▸ **EXERCISE**: Set out exactly, and only, the lines running from the one containing "Viewport: 1152px width, 648px height." to the bottom of the listing below; pictures stay out.

▸ **RECORDS TO PROCESS**:

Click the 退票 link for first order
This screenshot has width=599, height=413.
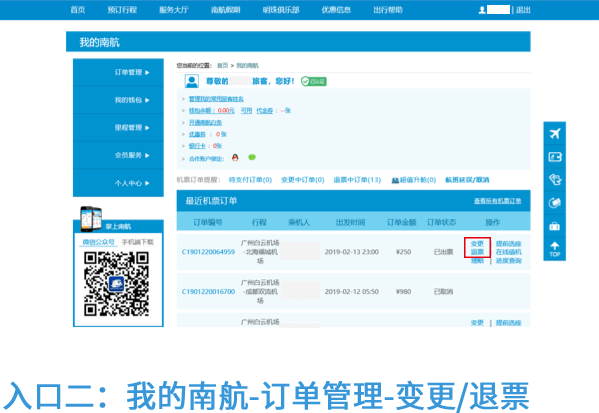477,252
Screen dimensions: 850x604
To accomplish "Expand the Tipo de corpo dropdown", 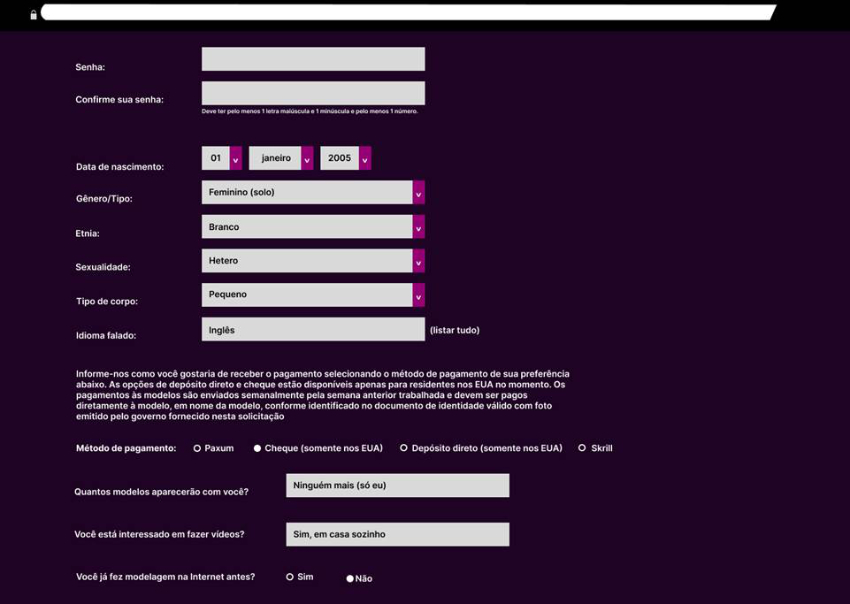I will point(312,294).
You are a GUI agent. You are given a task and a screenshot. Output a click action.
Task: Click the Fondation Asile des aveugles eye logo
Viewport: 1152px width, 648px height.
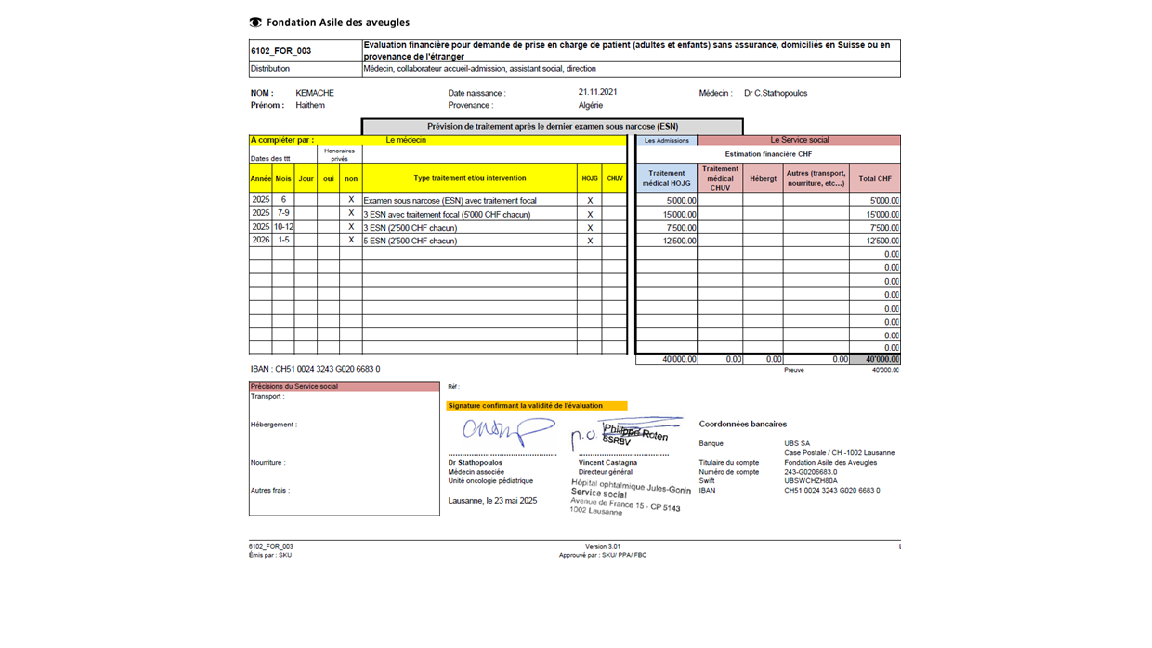256,22
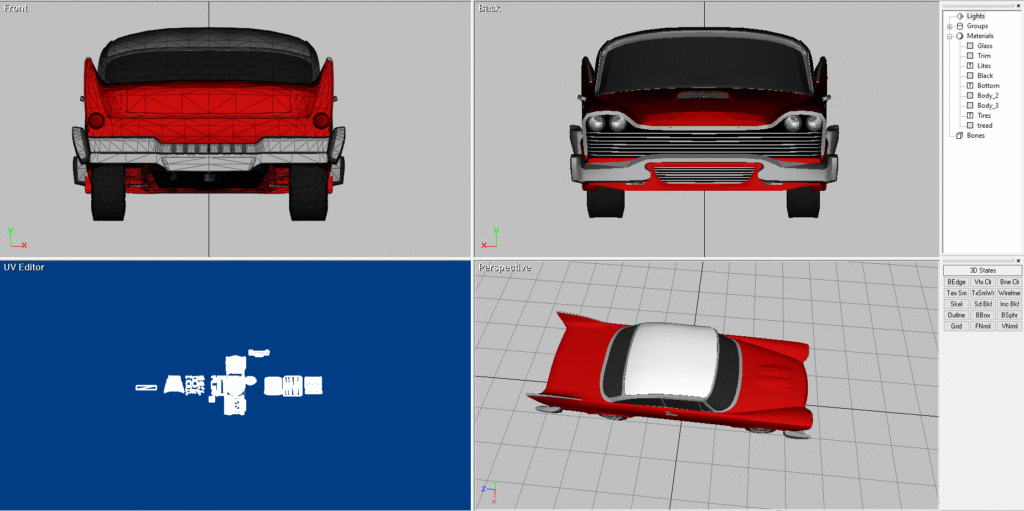Click the Groups cylinder icon
This screenshot has height=511, width=1024.
tap(960, 26)
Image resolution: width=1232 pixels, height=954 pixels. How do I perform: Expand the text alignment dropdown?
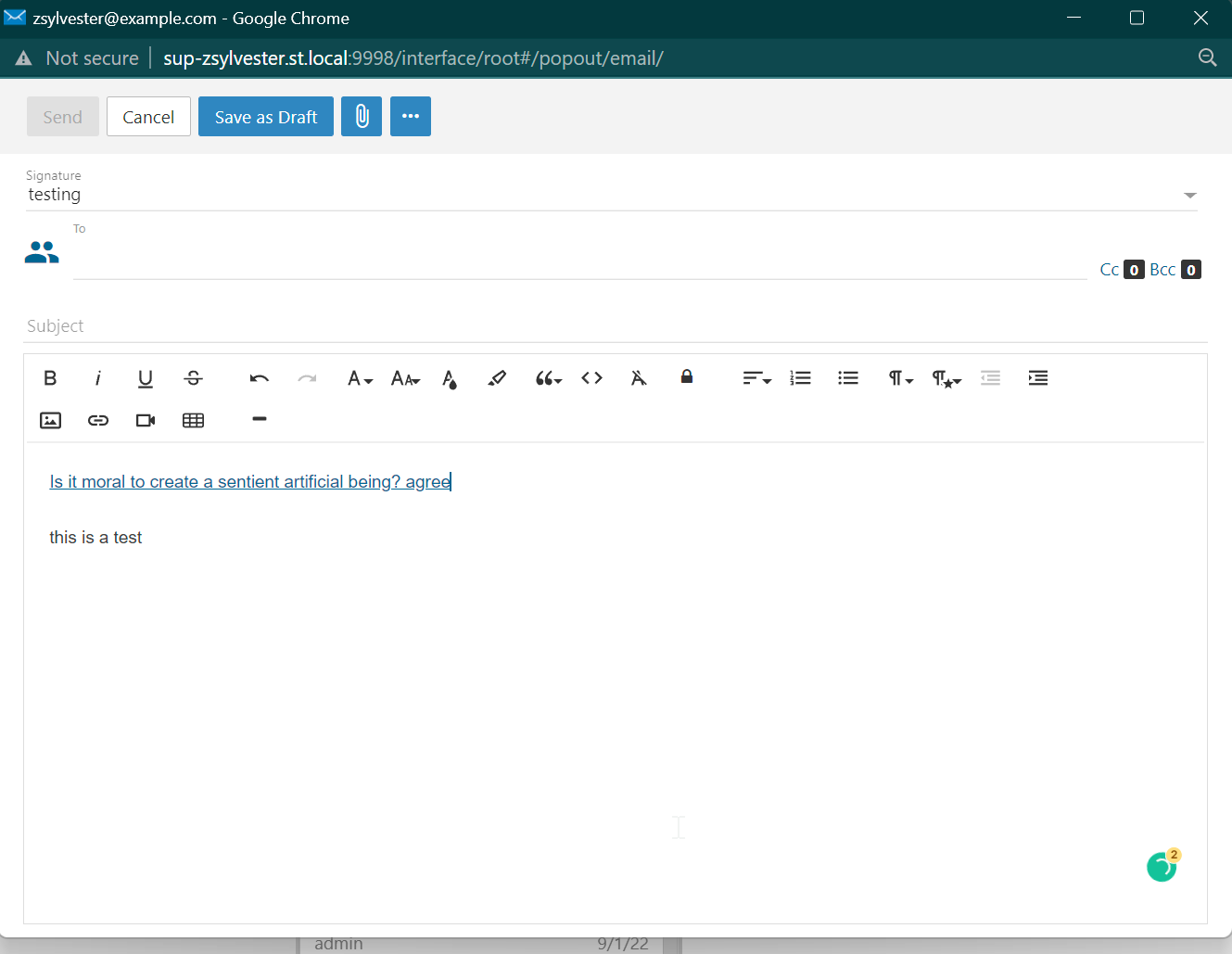click(x=756, y=378)
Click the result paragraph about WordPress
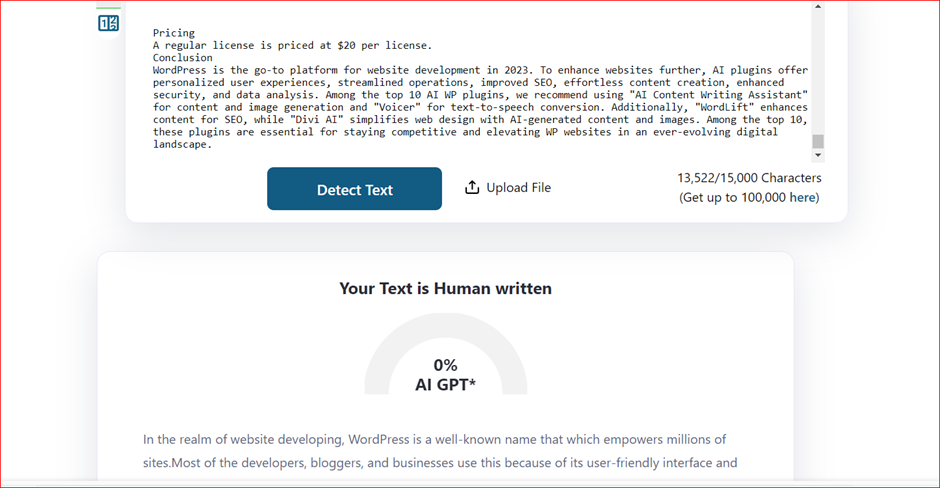The height and width of the screenshot is (488, 940). point(440,451)
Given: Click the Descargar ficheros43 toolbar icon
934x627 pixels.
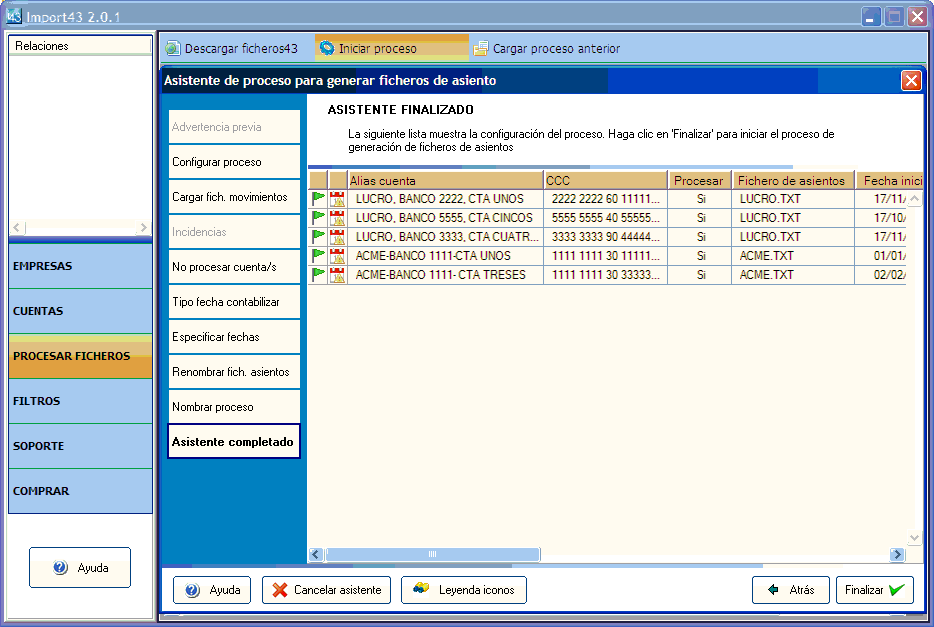Looking at the screenshot, I should (173, 48).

▸ **FINISHED EXERCISE**:
Viewport: 1152px width, 648px height.
256,22
Click the Groups cylinder icon
This screenshot has height=511, width=1024.
tap(960, 26)
Image resolution: width=1232 pixels, height=954 pixels. How do I perform: Expand the text alignment dropdown?
click(x=756, y=378)
Click the result paragraph about WordPress
The height and width of the screenshot is (488, 940). point(440,451)
Given: Click the Descargar ficheros43 toolbar icon
934x627 pixels.
Looking at the screenshot, I should (173, 48).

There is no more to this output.